Crocodilians instinctively hold their attack only briefly if they spy a troop of monkeys arriving to drink or wade through shallows. As soon as an individual wanders close to the hidden crocodilian, the reptile powerfully lashes out in an explosive lunge. 

It seizes the hapless monkey in its vice-like jaws full of conical teeth and instantly pulls the prey underwater into a lethal death roll maneuver. 

Spinning and thrashing with the monkey clenched in its crushing maw, the crocodilian rips flesh as the monkey suffers trauma and drowns until dead within minutes. 


As versatile generalist feeders able to exploit a wide variety of food sources, most monkey-eating predators prey on other animals too. But monkeys often make up a substantial part of their diet. 
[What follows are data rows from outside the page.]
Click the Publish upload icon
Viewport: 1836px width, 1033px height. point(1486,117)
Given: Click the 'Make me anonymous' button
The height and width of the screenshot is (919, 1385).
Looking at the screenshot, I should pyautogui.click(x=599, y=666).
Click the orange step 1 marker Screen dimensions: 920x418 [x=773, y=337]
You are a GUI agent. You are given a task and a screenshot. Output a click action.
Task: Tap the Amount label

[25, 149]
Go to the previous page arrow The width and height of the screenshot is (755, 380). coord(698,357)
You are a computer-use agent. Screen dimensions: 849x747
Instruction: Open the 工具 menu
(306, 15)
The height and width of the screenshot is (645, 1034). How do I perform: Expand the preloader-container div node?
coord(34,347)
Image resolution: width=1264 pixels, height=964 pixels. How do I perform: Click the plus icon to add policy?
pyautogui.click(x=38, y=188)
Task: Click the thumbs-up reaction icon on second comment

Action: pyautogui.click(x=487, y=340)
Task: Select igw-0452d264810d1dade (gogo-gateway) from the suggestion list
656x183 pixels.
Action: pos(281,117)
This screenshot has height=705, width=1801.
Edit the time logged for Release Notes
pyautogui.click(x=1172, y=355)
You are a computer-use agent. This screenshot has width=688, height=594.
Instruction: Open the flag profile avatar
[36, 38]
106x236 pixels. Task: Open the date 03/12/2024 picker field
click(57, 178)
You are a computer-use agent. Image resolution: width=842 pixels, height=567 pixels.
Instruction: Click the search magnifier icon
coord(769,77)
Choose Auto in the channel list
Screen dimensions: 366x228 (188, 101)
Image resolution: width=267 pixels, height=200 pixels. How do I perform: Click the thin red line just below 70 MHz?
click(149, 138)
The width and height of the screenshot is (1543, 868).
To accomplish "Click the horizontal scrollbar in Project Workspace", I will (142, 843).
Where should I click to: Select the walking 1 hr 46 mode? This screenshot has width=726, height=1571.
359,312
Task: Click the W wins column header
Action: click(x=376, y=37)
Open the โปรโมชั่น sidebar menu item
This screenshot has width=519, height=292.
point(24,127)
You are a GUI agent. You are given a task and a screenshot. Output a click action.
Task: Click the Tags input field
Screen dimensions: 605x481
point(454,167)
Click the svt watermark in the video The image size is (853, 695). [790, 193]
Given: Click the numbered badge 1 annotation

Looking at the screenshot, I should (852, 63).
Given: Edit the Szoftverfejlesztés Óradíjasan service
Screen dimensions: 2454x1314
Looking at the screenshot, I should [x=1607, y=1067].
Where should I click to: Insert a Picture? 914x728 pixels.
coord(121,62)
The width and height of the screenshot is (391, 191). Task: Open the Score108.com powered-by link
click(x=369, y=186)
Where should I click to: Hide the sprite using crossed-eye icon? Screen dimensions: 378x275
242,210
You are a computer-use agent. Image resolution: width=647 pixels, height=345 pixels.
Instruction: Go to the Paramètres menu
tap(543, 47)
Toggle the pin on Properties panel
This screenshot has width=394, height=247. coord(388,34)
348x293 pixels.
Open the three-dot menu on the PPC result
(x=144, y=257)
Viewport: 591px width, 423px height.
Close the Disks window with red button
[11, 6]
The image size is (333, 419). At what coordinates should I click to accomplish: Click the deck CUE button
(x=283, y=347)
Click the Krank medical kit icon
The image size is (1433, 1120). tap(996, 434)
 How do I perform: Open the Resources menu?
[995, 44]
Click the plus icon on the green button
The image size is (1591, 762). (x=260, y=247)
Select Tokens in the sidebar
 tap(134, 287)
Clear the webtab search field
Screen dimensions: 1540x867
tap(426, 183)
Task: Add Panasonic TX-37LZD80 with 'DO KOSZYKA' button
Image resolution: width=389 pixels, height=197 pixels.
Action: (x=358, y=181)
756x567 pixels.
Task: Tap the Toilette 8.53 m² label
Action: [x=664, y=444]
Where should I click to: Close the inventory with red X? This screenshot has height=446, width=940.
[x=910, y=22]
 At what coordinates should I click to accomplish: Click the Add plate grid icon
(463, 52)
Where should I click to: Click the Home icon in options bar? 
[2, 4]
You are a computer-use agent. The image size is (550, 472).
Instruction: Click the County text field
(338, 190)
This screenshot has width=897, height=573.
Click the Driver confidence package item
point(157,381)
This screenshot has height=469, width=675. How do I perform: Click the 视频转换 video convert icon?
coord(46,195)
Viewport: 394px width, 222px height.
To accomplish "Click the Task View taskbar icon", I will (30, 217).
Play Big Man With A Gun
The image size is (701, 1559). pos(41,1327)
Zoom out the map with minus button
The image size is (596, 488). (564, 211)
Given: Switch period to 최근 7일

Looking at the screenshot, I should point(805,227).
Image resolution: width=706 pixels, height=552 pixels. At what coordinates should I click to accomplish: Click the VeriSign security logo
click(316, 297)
Monkeys provide a concentrated nutritious meal for big cats, wild canids, raptors, and reptiles. These predators have evolved to regularly hunt and feast on primates.

To survive amid this array of formidable predators, monkeys must remain constantly alert and wary. They depend on strength in numbers in sociable troupes and families. 

They also benefit from their agility, climbing dexterity, intelligence, and ability to vocalize warning cries when detecting potential threats.